Intervistato il giorno dopo dal Gr1, don Corsi ha poi dato il peggio di sé replicando: “Se lei vede una donna nuda cosa prova? Quali sentimenti prova? Quali reazioni prova? non so se è un frocio anche lei, o meno… Non è violenza da parte della donna mostrarsi in quel modo lì?”.
Don Corsi era già noto alle cronache per l’uso del tazebao ed aver dedicato volantini satirici contro l’Islam e contro gli immigrati, regolarmente affissi alla porta della sua chiesa. Ecco un bell’esempio di “pornografia”, pari a quella che l’editorialista Volpe, e don Corsi, complice nella divulgazione tramite affissione, denunciano nello stesso volantino, chiedendone la proibizione. Come la pornografia, anche il testo di questo volantino fornisce giustificazioni alle violenze e ai soprusi ai danni delle donne. L’effetto è il medesimo. Complimenti! Se è da questi pulpiti che dobbiamo ascoltare ed accogliere prediche, Dio ce ne scampi e liberi! Lo nominerò invano? Non credo, meno certo di don Corsi. Ma quale Cristo hanno letto e insegnato? Questa la catechesi che propongono ai ragazzi?
Va detto che il vescovo di La Spezia, monsignor Palletti, ha espresso il suo sdegno: “nel volantino si leggono motivazioni inaccettabili che vanno contro il comune sentire della Chiesa”. In ogni caso, don Corsi non ha avvertito alcun bisogno di ritrattare, né provvedimenti particolari nei suoi confronti sono stati adottati dalle gerarchie superiori, fatto salvo un breve periodo di ferie per riprendersi dallo stress provocatogli dalle polemiche che ha innescato.
Quando sul sito dell’Istituto di Politica ho scritto circa il rischio che il maschilismo e la mentalità patriarcale presente nella cultura arabo-islamica potessero trovare una sponda nel sottofondo maschilista persistente nella mentalità collettiva occidentale, non pensavo certamente che questa sponda potesse essere offerta da ambienti del cattolicesimo nostrano. Non certo nell’anno 2012.
Al di là del fanatismo e delle simpatie integraliste del cattolicesimo di alcuni esponenti del clero e di certi personaggi che, più o meno a buon diritto, vi gravitano attorno, il problema di fondo è un altro. Il disagio di ambienti ecclesiastici nei confronti della donna è nei confronti della sua libertà tout court.
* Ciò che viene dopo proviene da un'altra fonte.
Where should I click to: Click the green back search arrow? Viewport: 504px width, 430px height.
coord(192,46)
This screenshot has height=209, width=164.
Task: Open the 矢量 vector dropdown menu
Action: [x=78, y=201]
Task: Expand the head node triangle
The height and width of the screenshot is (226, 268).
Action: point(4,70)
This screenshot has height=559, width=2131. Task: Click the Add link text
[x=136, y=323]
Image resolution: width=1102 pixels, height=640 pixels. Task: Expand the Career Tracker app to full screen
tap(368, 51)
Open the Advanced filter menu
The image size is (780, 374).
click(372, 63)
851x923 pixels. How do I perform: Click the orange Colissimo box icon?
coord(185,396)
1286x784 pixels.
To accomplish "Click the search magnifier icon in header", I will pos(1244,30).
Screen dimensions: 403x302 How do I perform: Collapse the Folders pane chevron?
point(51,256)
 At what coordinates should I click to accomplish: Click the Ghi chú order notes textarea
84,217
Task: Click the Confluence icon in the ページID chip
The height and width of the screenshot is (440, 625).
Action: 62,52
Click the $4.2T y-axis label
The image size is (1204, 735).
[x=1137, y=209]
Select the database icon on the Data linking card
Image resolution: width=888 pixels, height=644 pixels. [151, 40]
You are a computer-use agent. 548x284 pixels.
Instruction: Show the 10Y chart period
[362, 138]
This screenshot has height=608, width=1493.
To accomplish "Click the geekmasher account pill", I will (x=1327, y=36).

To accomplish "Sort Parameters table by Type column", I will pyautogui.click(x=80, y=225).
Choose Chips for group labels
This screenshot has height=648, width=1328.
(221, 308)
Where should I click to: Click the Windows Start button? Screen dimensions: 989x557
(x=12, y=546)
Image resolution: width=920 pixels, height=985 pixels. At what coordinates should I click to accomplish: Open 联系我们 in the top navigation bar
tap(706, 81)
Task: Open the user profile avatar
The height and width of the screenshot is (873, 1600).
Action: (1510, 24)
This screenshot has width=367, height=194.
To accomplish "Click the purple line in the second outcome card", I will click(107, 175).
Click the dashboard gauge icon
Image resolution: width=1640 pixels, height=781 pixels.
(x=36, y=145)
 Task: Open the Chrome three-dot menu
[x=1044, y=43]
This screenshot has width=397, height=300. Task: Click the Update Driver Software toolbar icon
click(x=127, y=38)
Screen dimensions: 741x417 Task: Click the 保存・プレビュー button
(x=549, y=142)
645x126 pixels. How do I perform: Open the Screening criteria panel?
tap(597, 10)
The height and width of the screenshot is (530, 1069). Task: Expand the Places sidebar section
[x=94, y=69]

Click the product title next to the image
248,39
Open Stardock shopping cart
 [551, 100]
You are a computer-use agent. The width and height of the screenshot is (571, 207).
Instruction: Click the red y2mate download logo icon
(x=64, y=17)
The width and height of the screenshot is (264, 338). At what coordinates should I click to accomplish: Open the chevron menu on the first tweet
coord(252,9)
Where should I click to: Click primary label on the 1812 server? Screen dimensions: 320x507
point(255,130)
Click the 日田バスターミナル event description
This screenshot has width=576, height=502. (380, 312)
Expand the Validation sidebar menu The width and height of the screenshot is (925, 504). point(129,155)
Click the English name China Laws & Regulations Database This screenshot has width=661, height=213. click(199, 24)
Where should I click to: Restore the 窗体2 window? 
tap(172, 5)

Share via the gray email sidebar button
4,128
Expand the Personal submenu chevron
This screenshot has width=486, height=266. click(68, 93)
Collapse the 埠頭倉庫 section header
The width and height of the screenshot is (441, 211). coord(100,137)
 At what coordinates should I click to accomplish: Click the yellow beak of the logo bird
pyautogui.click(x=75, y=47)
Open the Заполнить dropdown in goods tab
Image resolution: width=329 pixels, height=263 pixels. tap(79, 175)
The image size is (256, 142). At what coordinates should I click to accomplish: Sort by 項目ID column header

Quella sessuale ne è solo un aspetto, ma nient’affatto secondario per le donne, data la storia di asservimento al maschio, che invece poteva fare quel che voleva della propria sessualità e di quella della donna, suo strumento, ora di godimento ora di procreazione.
Ancora nel 2013 pare necessario dover registrare nei dintorni e dentro la Chiesa cattolica apostolica romana una certa difficoltà nei confronti del principio di libertà, che riemerge ad intermittenza. Cento anni fa, sempre sulla “Civiltà Cattolica”, si poteva leggere che “quando il liberalismo sotto il mentito nome di libertà vuole introdursi o nell’ordine domestico, o nell’economico, o nel politico, la sua mira è sempre volta alla distruzione della religione stessa” e che “il liberalismo è causa di rovina per la vita presente non meno che per la futura”.
Il liberalismo, quello classico, che matura tra Kant e Tocqueville, non negava né nega affatto la morale, in molti casi nemmeno la religione, ma non accettava né accetta dogmi e fanatismi, e ha avuto e ha, talvolta, un proficuo dialogo con la tradizione cristiana, ma sempre al di fuori delle gerarchie e delle istituzioni di potere chiesastiche. Solo attingendo al liberalismo il cattolicesimo ha potuto mitigare molte sue posizioni. Non è forse un caso che tra i nuovi cattolici intransigenti, o sedicenti tali, vi siano non pochi ex comunisti, che spesso si dichiarano anche neoliberali, altrettanto ferventi. Da una chiesa all’altra, da un dogma all’altro, coerenti nell’apparente incoerenza. Tutto fuorché liberali.